Gender Inequality in Surfing

lady surfer learn to surf South Australia

One of the most talked about topic during this age is Gender Equality. This issue has been prevalent even in playing sports. As a fantastic outdoor sport, surfing appeals to both men and women and it’s about time for our female surfers to be recognized.

The World Surfing League features professional surfing events like World Tour Surfing Event which includes two separate tours, for men and women. These tours vary in numbers. The women’s tour features 17 women surfers compared to the men’s tour which features 34 men surfers. The women’s tour only has 10 events throughout the year whereas there are 11 events featured for the men’s tour. This might suggest in a shortage of world class female surfers but that is simply not true.

Gender inequality in the field of surfing can be observed with the amount of money the competitive male surfers receive in compared to female surfers.

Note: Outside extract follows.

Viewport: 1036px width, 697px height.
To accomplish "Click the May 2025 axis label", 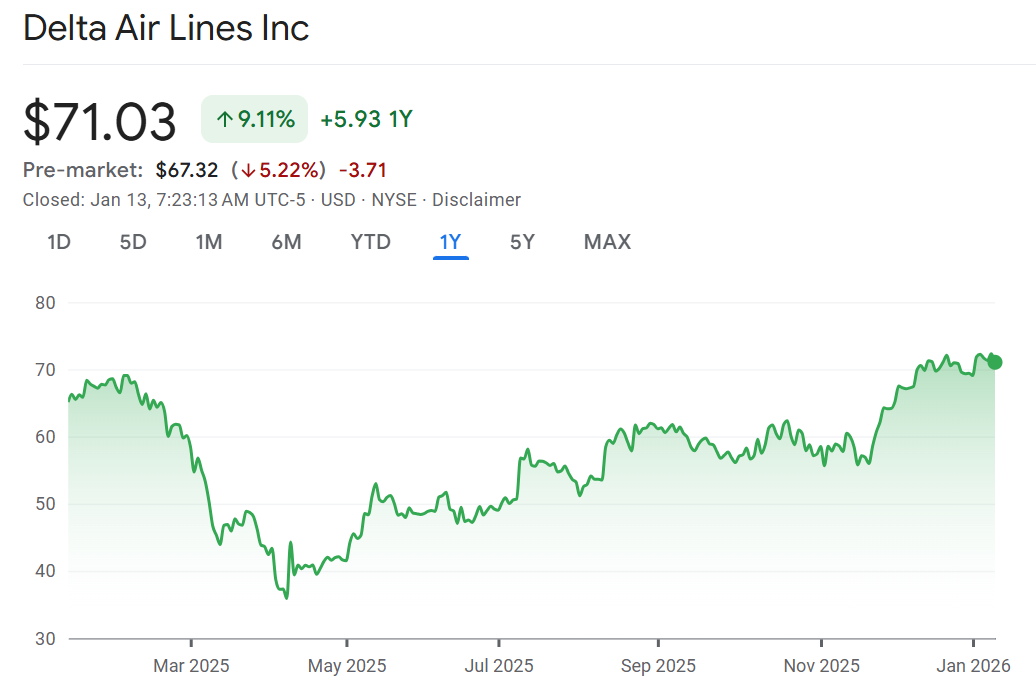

The prize money can be viewed as an issue of inequality. The male winner of one WSL World Tour event receives almost $525,000 compared to the meagre $262,500 for a female winner of the same event.

There are seven male surfers with career earnings over one million dollars but the highest paid competitive female surfer Layne Beachley only reached total of $650,000 as her career earnings.

Female surfers are becoming more and more sexualized. Let’s start off with how they are portrayed in magazines and on TV ads. Roxy Pro Biarritz’ advertisement featured the surf star Stephanie Gilmore. This advertisement was done for an up and coming Roxy pro event. However, the resulting advertisement campaign was very suggestive through scenes which show bare skin and implied nudity. The short clip also shows no actual footage pro surfing which they was supposedly promoting. It only showed Stephanie reaching the water at the end of the clip where she was paddling into the lineup.

When watching advertisements and short clips for surfing, you will find girls walking along the beach in bikinis or talking to male pro surfers suggesting a sense of masculinity. Men’s advertisements also portray a sense of adventure and free spiritedness compared to women’s which only seem to give out a sense of 'who looks the best in a bathing suit'.

This is not to belittle the existence of male surfers as elite sportsmen, there are many fine role models within the male surf industry and they deserve all the success they achieve. However, women surfers’ portrayed as sexual beings in order to be noticed by sponsors is unacceptable.

Thankfully, with female icons such as Layne Beachley contributing to the sport the recognition of female surfers as athletes in their own right is increasing. Layne is considered the most successful female surfer in surfing history, taking out a total of seven world titles. She was also the only surfer EVER, male or female, to claim six consecutive world titles (1998 to 2003). There is still a long way to go and we need more females to stand up for themselves and their sport to reach the desired goal of gender equality in surfing.